LISTED ENTRIES
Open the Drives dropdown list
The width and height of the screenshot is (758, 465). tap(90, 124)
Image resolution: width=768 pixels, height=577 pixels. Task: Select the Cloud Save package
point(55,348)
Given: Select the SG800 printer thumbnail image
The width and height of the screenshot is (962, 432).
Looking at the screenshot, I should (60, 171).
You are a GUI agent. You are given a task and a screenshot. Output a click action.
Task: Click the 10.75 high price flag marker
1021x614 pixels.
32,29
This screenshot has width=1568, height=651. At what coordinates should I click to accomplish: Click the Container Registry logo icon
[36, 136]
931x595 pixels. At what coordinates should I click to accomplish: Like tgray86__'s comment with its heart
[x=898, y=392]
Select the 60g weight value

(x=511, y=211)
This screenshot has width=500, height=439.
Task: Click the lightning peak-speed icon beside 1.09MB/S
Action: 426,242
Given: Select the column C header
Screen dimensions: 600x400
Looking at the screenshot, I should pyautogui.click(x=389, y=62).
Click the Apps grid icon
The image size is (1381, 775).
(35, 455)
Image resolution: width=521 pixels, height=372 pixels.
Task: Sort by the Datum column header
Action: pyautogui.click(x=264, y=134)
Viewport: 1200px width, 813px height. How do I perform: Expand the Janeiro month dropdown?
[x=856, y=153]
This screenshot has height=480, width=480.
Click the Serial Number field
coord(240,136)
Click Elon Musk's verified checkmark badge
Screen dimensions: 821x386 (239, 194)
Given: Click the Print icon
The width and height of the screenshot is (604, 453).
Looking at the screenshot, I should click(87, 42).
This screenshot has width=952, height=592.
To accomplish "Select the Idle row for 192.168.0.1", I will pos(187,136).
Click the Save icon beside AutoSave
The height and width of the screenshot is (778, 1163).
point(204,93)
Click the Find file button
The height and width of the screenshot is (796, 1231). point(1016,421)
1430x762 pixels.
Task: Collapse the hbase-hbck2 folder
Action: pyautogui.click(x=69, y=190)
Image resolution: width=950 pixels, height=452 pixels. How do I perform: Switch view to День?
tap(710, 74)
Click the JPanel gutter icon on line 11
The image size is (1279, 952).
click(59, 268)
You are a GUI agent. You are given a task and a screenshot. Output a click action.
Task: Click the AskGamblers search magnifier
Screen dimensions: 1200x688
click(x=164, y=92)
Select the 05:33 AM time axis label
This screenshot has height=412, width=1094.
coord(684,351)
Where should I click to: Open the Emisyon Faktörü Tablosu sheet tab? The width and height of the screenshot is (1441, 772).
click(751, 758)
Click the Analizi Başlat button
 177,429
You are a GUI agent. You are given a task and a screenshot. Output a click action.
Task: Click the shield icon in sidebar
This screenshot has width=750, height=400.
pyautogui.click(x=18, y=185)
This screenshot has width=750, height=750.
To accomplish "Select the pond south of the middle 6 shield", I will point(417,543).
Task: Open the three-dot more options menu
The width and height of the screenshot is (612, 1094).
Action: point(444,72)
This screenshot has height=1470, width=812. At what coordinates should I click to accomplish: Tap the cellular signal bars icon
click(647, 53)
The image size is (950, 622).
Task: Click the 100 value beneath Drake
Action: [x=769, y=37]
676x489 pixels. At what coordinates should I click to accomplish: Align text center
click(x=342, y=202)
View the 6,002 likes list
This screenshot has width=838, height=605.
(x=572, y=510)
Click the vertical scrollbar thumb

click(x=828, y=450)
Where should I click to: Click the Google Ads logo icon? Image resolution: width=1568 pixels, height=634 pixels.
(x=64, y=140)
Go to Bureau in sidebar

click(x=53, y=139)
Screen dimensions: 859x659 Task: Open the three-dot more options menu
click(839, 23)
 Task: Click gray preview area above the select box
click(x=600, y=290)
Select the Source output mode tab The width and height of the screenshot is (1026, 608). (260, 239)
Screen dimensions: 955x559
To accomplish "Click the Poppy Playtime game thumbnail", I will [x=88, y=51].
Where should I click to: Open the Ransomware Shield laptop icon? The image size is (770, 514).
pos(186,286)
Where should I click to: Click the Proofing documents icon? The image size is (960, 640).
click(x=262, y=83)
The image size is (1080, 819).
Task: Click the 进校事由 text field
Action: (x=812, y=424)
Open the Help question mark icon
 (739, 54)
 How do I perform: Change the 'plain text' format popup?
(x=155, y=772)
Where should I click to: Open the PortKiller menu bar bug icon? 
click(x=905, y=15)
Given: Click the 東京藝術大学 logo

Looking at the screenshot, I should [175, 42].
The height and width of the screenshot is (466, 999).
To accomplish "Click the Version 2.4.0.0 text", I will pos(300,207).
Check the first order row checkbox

PROBLEM TO WORK ON
Copy out word for word each line of the listing, from the very first line down to the line containing "Given: Select the SG800", and stop after that line.

EXERCISE SOLUTION
Open the Drives dropdown list
The width and height of the screenshot is (758, 465). tap(90, 124)
Image resolution: width=768 pixels, height=577 pixels. Task: Select the Cloud Save package
point(55,348)
Given: Select the SG800 printer thumbnail image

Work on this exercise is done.